A work in progress for the past three years, about 243 acres will soon be in the hands of Habitat for Humanity. The land, which was declared a cleanup site in 1984 by the EPA due to the smelting site, was recently decided safe for development.
The land is situated just south of Highway 287 where the East Helena Rodeo Grounds currently stands and on nearby properties.
Habitat for Humanity estimates that they can create at least 1,000 new mixed-income homes on this land, complete with green spaces, parks, and trails leading to an in-progress park development down near Prickly Pear Creek. At least 600-700 of these homes will be created to remain affordable for generations to come.
This is a massive undertaking for the nonprofit. Kuntz says he is unfamiliar with many other Habitat for Humanity projects of this scale.
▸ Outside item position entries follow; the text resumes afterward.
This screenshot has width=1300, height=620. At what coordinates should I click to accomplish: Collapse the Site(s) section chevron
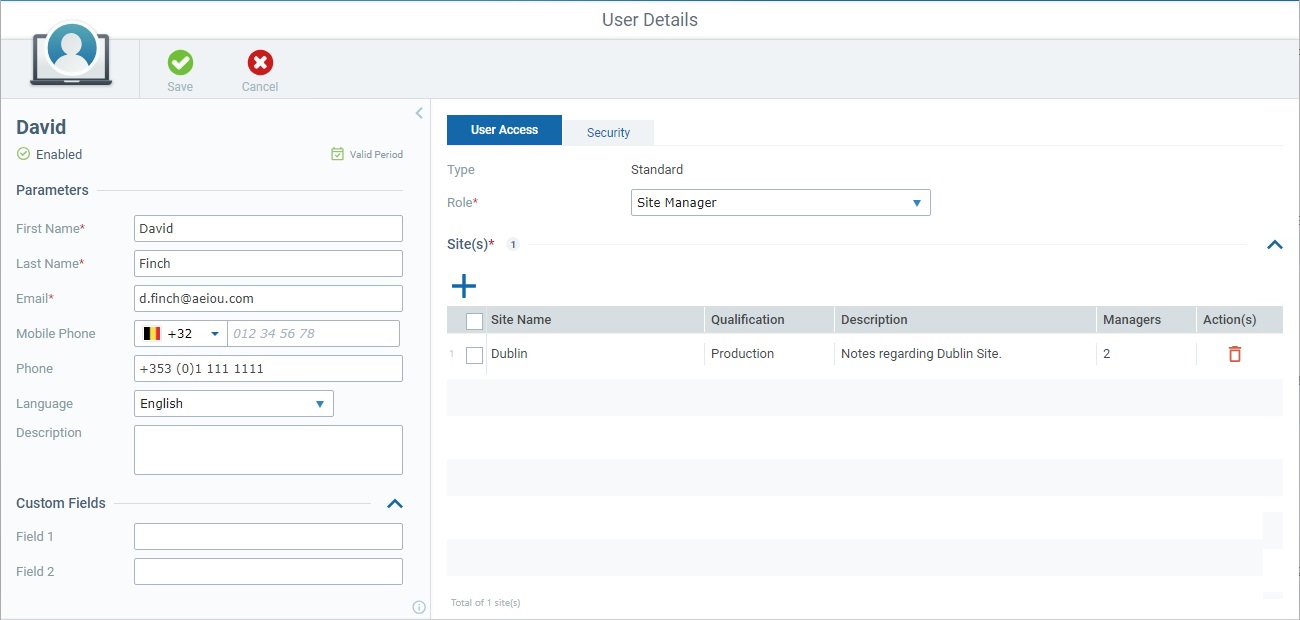[x=1274, y=244]
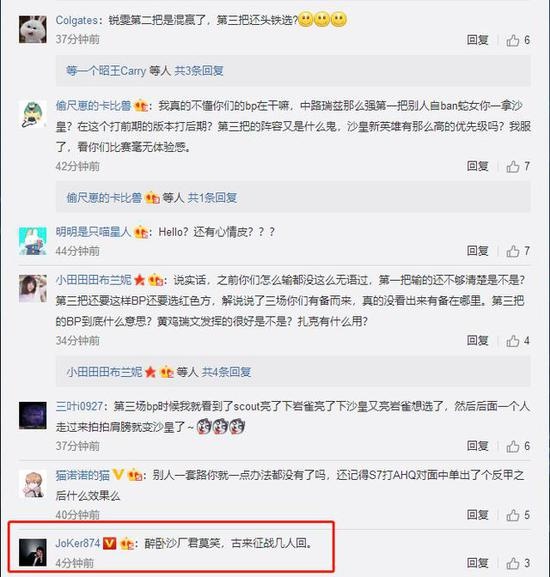Like the 猫诺诺的猫 comment showing 5 likes
This screenshot has height=577, width=550.
point(518,515)
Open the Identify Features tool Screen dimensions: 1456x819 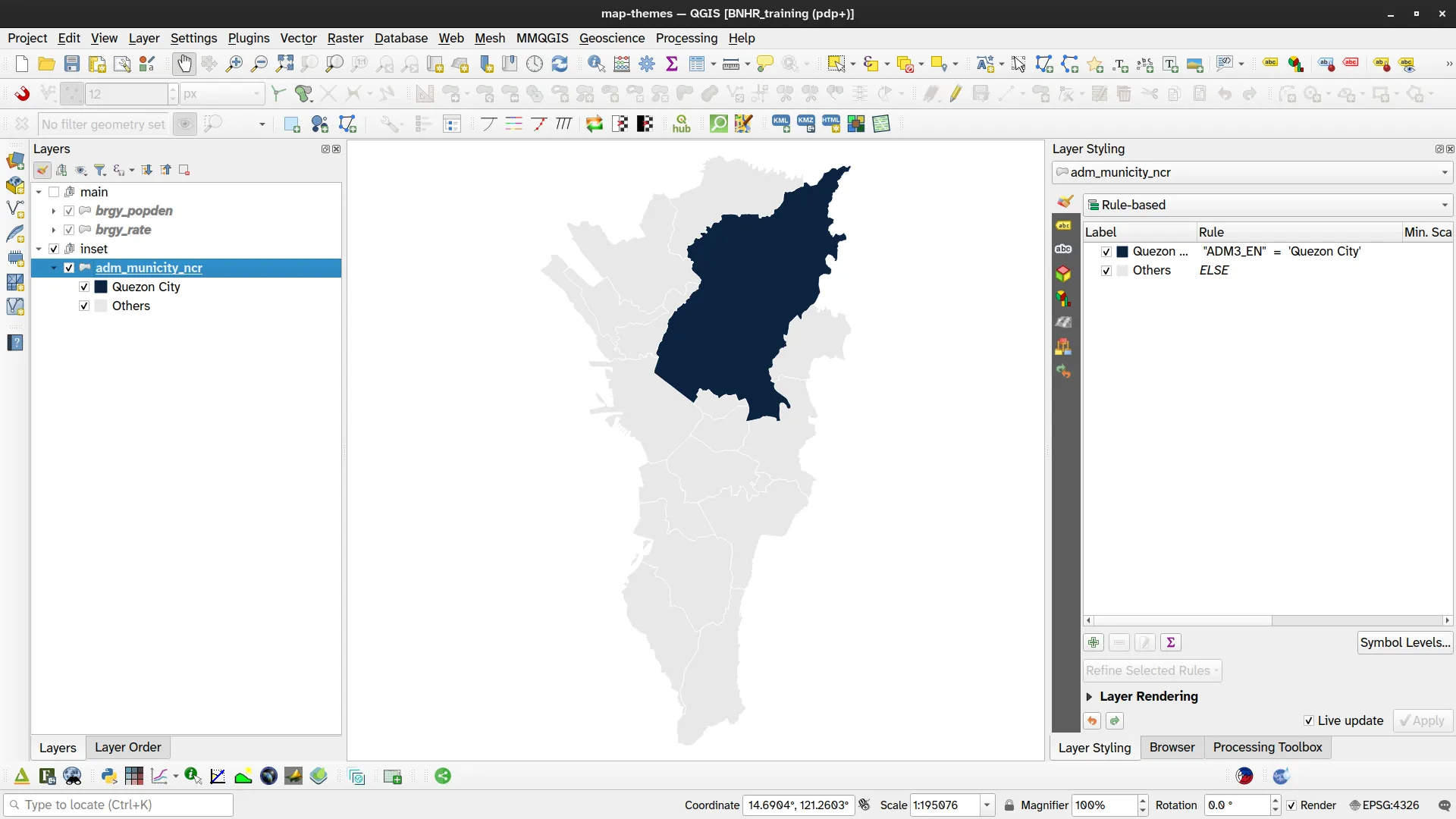pyautogui.click(x=596, y=64)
“So, there's 1200 Habitat affiliates working in 50 states. Very few of them have ever stepped into land development and designing neighborhoods. Our board of directors, looking at the desperate need in Montana several years ago, set the vision of the organization to be building at least 30 homes every year by 2030. And so, that's part of this vision,” he said.
Kuntz explains that this development is desperately needed for hard-working Montanans.
“The average price of a home in Helena and Helena area is $465,000, and that requires a household income of at least $130,000 to be able to afford the mortgage. That's over $3000 a month. And I don't know who is affording that, but it's not the working people of Helena that occupy our schools, and our police departments, the fire stations, who run the businesses and make things happen here," noted Kuntz.
With the rising cost of housing, many Montanans are feeling like home ownership is slipping away and becoming more unobtainable.
"It's incumbent upon us as an organization that builds housing to do everything we can with the assets and with the knowledge base and with the people that, you know, are gathered around us to put all those assets to work to solving the problem rather than just serving one family at a time,” said Kuntz.
The project timeline is still estimated. But, as of now, they hope to break ground within the next 18 months and be completed with the project within 15-20 years.